For decades, HCQ has been approved in both France and the United States, but not for the treatment of COVID-19.

According to Dr. David Boulware, an infectious disease specialist at the University of Minnesota Medical School, clinical trial data do not support the use of HCQ against the illness.

“Hydroxychloroquine has not been shown to have any benefit in randomized clinical trials,” Dr. Boulware, who was not involved in the new study, said in an email to The Epoch Times.

“There is zero antiviral effect in humans, and zero reduction in hospitalization among 11 randomized clinical trials pooled together,” he added, referring to a metanalysis he co-authored in January. Dr. Boulware also assisted in the execution of a randomized trial examining HCQ as a prophylactic in people exposed to COVID-19, which discovered that it did not prevent illness or confirmed infection.

Mixed Evidence

Dr. Raoult and his co-authors acknowledged that several large randomized trials, including a World Health Organization trial, found no benefit for HCQ against COVID-19. However, they claimed that the largest study, funded by the World Health Organization and the UK government, had “significant methodological problems,” including excessive dosing during the first 24 hours.
Smaller trials with similar findings were also criticized as underpowered, including a trial in France that was halted due to enrollment issues.
“In contrast, several large observational retrospective studies published in the literature, including a total of 47,516 patients, report a benefit of using HCQ on the mortality of COVID-19 patients,” the authors wrote, citing research from France, Iran, and Spain.
They stated that the number of patients in observational studies outnumbers the number of patients in randomized clinical trials (RCT), supporting the use of HCQ as an early treatment.

Dr. Boulware stated that observational data can be hampered by serious issues, citing a 2020 response to an observational U.S. paper that reported an association between HCQ and lower mortality among hospitalized patients.
Dr. Raoult and his co-authors acknowledged the limitations of observational data but bemoaned the lack of clinical trials using proper dosing.

“Unfortunately, few if any of the RCTs that have attempted to demonstrate the efficacy of HCQ on COVID-19 patients were run with an appropriate methodology,” they wrote in their report.

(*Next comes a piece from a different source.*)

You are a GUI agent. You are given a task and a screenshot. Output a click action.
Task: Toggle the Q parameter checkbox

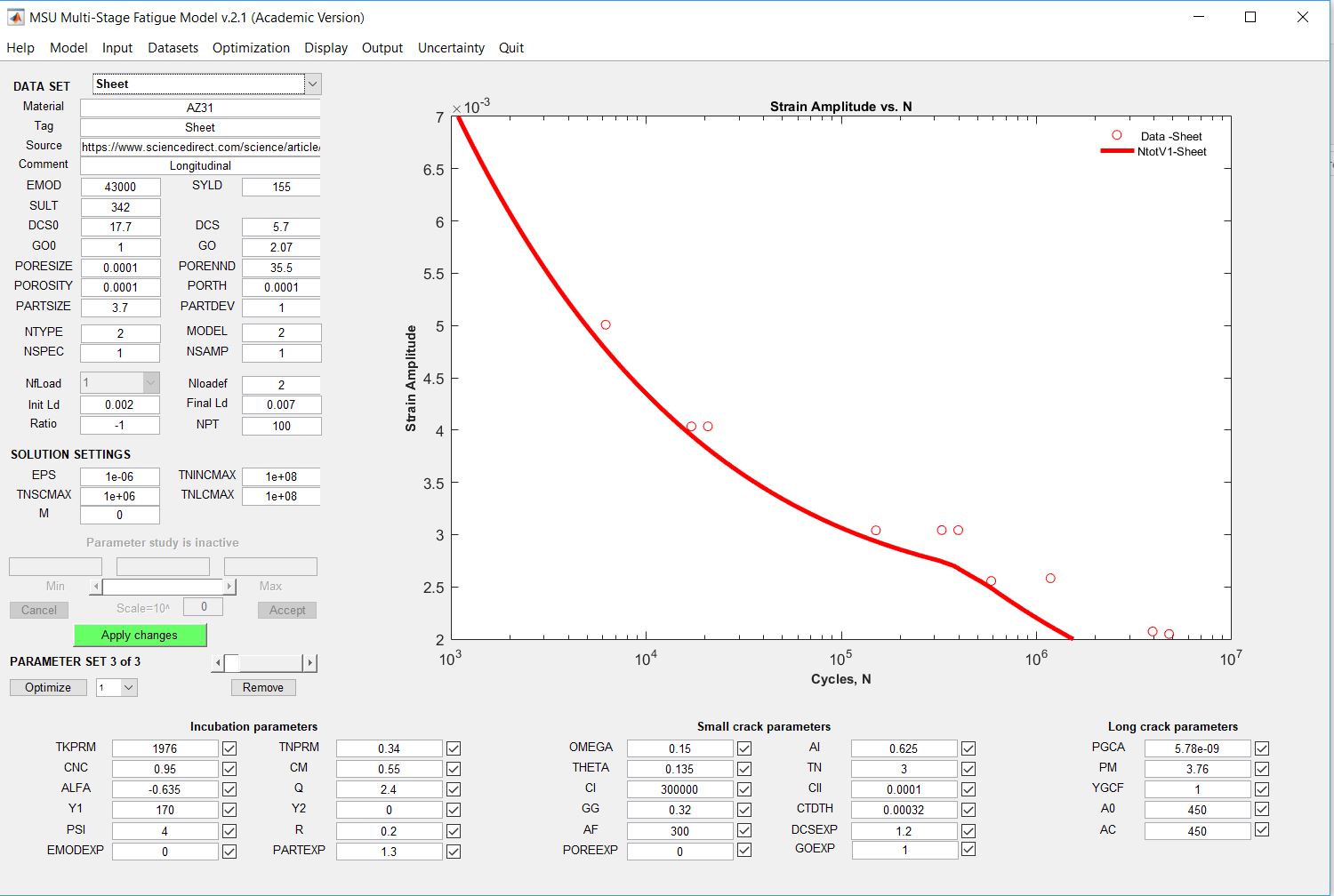(x=454, y=789)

“The main issues were an insufficient target (late treatment), an excessive drug dosage, or an insufficient study power.” While observational studies have confounding factors, as discussed above, significant effect estimate differences between RCTs and observational studies are more likely to be linked to study quality than study design,” they wrote, citing a Cochrane Review that found little difference between observational studies and clinical trials.
“In any case, since the epidemic has now vanished, it is no longer possible to conduct RCTs,” the researchers said. “Only observational studies can bring any more insights to support policymakers with repositioning of hydroxychloroquine in the treatment of COVID-19.”

Dr. Raoult was the director of the facility where the patients were seen, but he retired in 2022 after a French agency investigation discovered issues with regulation compliance at the facility. Several of his papers were later retracted.
Dr. Raoult did not respond to an interview request.

The new study comes about a month after Belgian researchers reported in another observational study that HCQ combined with AZ reduced COVID-19 mortality among hospitalized patients.
“Our study suggests that, despite the controversy surrounding its use, treatment with hydroxychloroquine and azithromycin remains a viable option,” AZ Groeninge Hospital nephrologist Dr. Gert Meeus and colleagues wrote.

This group raised concerns about trials that were similar to those raised by the French group, including dosing levels.